> **Directions**
Pictures are to be left out. Copy exactly, and only, the lines from the start of the entries below to the line with "ビジネスと経済 (287, 36)", both included.

::: Data under study :::

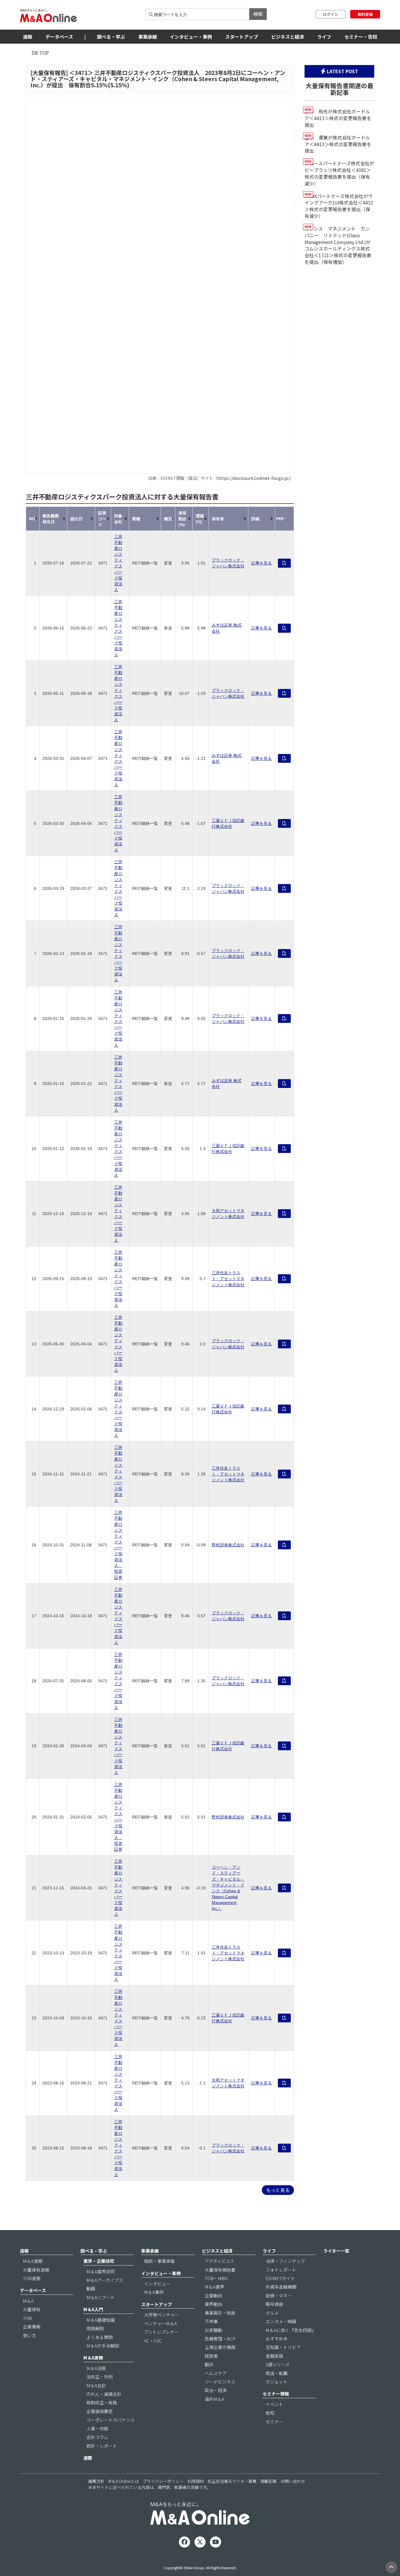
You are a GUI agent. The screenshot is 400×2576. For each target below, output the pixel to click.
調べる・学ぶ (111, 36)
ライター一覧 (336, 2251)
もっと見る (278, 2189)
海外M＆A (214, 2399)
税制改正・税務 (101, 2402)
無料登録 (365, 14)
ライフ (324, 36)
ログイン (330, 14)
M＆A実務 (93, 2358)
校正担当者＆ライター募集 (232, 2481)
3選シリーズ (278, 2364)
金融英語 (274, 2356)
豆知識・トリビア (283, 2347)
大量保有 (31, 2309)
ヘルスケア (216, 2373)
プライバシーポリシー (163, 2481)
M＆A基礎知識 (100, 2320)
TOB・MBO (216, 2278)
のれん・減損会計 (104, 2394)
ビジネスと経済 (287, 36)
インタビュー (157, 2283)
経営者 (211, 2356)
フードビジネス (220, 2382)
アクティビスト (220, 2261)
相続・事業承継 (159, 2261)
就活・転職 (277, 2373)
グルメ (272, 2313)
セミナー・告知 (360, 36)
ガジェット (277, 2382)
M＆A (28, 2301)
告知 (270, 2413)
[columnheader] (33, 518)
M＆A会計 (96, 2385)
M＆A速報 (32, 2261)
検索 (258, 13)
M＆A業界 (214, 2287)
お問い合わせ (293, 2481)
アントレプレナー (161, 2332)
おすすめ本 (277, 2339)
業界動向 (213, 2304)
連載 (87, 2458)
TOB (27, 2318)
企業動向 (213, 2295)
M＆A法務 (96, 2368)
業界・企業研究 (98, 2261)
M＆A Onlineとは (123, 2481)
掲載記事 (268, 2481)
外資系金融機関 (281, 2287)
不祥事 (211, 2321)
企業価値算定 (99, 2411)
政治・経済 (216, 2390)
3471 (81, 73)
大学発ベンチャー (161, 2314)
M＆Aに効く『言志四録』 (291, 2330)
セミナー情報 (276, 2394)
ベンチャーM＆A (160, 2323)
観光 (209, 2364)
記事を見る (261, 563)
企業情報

:::

> **Task response**
You are a GUI agent. The screenshot is 400×2576. For each target below, output the pixel to click.
調べる・学ぶ (111, 36)
ライター一覧 (336, 2251)
もっと見る (278, 2189)
海外M＆A (214, 2399)
税制改正・税務 (101, 2402)
無料登録 (365, 14)
ライフ (324, 36)
ログイン (330, 14)
M＆A実務 (93, 2358)
校正担当者＆ライター募集 (232, 2481)
3選シリーズ (278, 2364)
金融英語 (274, 2356)
豆知識・トリビア (283, 2347)
大量保有 (31, 2309)
ヘルスケア (216, 2373)
プライバシーポリシー (163, 2481)
M＆A基礎知識 (100, 2320)
TOB・MBO (216, 2278)
のれん・減損会計 (104, 2394)
ビジネスと経済 (287, 36)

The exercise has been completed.